What is asked: Begin at the line that has "I will point(706,311)." and stop at the end of the material, writing those lines out again with "dropdown" swapped for "drop-down" and everything else left as it is.
____ Extracted information
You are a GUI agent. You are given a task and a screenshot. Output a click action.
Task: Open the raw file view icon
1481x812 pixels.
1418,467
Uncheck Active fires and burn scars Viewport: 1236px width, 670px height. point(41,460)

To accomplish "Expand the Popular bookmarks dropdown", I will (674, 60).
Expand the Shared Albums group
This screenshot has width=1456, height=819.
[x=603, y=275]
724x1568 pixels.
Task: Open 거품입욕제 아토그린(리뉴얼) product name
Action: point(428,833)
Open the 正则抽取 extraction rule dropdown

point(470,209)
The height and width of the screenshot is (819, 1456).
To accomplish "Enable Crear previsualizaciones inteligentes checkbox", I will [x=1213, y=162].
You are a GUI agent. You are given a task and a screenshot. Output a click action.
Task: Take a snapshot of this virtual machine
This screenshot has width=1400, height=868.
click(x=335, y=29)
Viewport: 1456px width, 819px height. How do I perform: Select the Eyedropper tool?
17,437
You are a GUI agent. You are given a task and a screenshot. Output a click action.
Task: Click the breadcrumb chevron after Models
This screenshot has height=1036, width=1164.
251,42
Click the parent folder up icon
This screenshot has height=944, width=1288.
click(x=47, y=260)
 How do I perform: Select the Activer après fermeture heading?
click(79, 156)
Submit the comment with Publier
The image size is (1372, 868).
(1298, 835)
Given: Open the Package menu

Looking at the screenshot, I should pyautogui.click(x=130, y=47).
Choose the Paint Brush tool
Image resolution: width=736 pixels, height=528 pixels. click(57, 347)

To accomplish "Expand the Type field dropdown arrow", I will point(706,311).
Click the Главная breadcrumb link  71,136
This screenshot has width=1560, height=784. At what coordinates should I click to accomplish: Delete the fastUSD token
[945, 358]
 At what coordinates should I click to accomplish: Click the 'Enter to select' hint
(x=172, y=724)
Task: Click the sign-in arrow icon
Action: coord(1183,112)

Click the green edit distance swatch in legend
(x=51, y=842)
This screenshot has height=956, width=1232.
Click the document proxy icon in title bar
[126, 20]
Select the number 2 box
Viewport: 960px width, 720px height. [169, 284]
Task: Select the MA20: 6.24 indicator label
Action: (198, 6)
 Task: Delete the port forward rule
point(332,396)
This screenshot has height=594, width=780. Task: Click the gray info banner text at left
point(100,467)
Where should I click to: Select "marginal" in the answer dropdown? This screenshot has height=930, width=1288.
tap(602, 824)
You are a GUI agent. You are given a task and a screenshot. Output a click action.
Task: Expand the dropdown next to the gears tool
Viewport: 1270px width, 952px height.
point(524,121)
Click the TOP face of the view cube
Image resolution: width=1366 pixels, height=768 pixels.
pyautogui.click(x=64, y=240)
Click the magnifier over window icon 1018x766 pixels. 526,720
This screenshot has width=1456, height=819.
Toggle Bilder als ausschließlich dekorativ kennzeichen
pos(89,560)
________
Task response:
To accomplish "Expand the Type field drop-down arrow", I will point(706,311).
Click the Главная breadcrumb link  71,136
This screenshot has width=1560, height=784. At what coordinates should I click to accomplish: Delete the fastUSD token
[945, 358]
 At what coordinates should I click to accomplish: Click the 'Enter to select' hint
(x=172, y=724)
Task: Click the sign-in arrow icon
Action: coord(1183,112)

Click the green edit distance swatch in legend
(x=51, y=842)
This screenshot has height=956, width=1232.
Click the document proxy icon in title bar
[126, 20]
Select the number 2 box
Viewport: 960px width, 720px height. [169, 284]
Task: Select the MA20: 6.24 indicator label
Action: (198, 6)
 Task: Delete the port forward rule
point(332,396)
This screenshot has height=594, width=780. Task: Click the gray info banner text at left
point(100,467)
Where should I click to: Select "marginal" in the answer drop-down? This screenshot has height=930, width=1288.
tap(602, 824)
You are a GUI agent. You are given a task and a screenshot. Output a click action.
Task: Expand the drop-down next to the gears tool
Viewport: 1270px width, 952px height.
point(524,121)
Click the TOP face of the view cube
Image resolution: width=1366 pixels, height=768 pixels.
pyautogui.click(x=64, y=240)
Click the magnifier over window icon 1018x766 pixels. 526,720
This screenshot has width=1456, height=819.
Toggle Bilder als ausschließlich dekorativ kennzeichen
pos(89,560)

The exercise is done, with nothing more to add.